##### Data extract
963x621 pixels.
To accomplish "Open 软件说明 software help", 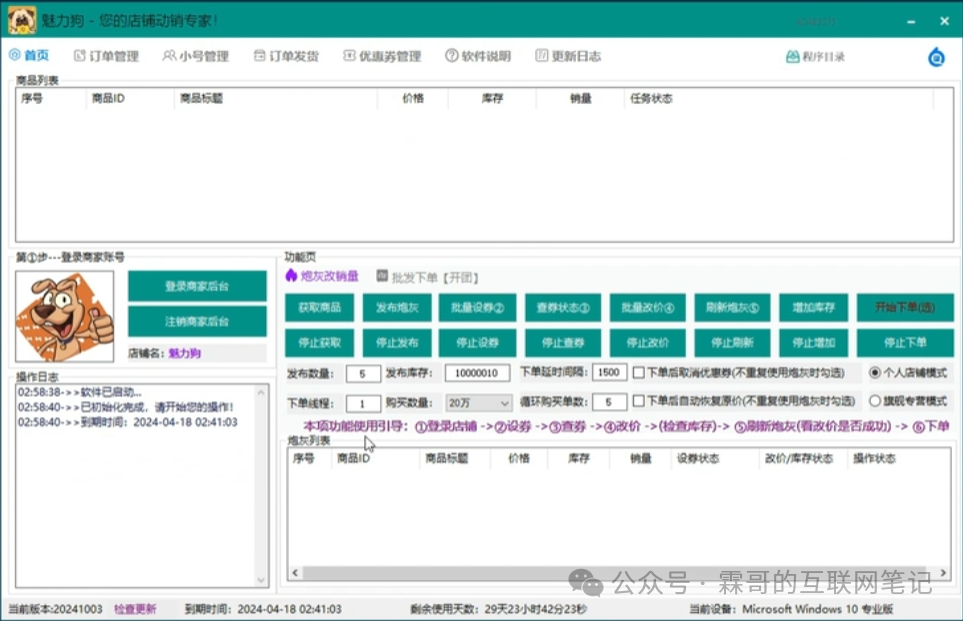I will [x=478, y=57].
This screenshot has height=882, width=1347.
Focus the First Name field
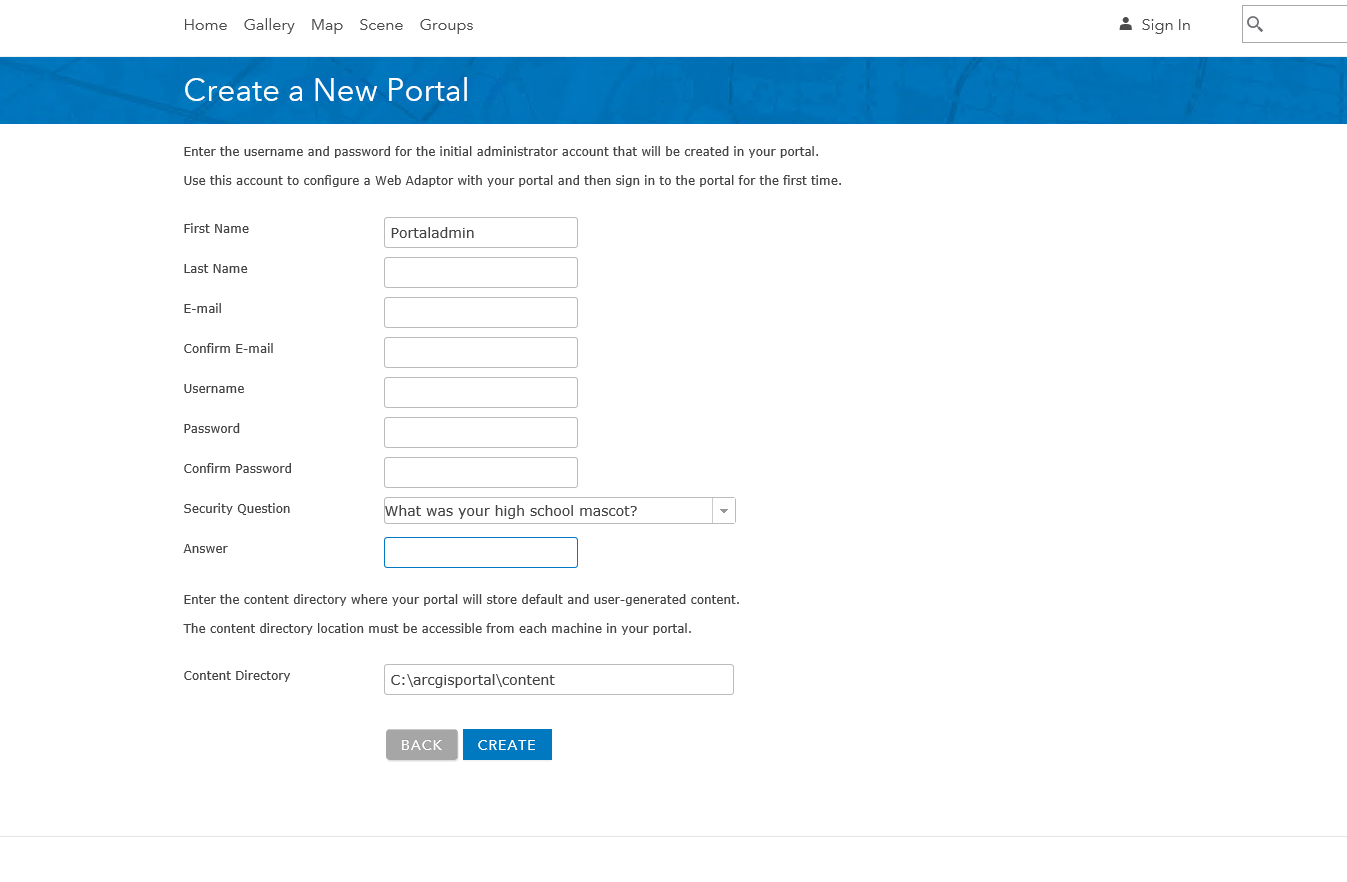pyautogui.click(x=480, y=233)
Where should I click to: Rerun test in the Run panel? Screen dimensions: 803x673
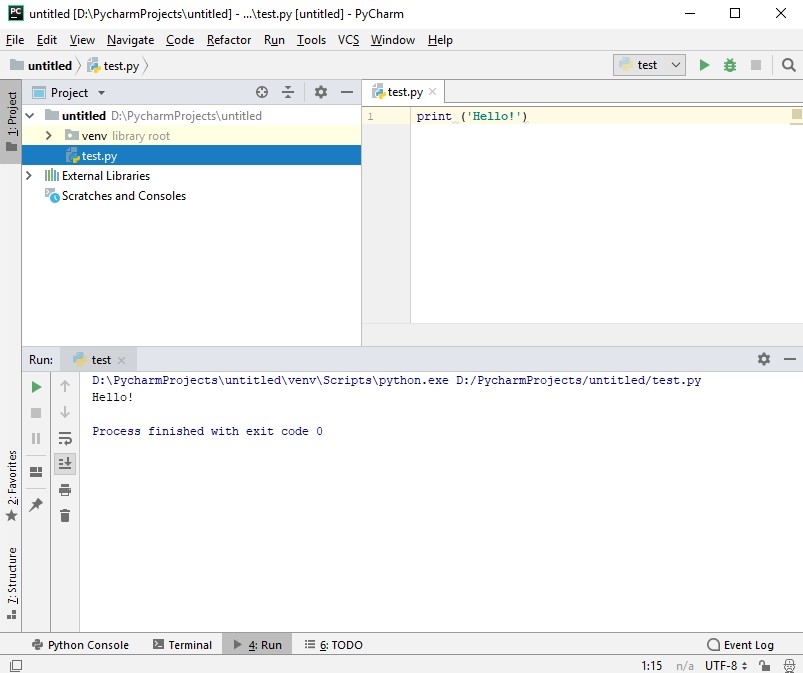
##########
- _What the exercise asks_
Every line from the one that holds "This screenshot has height=882, width=1347." to the last line of the records above goes into the answer, exactly as written; nothing else does, and no picture does either.

- _Your solution_
This screenshot has height=882, width=1347.
Focus the First Name field
pyautogui.click(x=480, y=233)
Where should I click to: Rerun test in the Run panel? Screen dimensions: 803x673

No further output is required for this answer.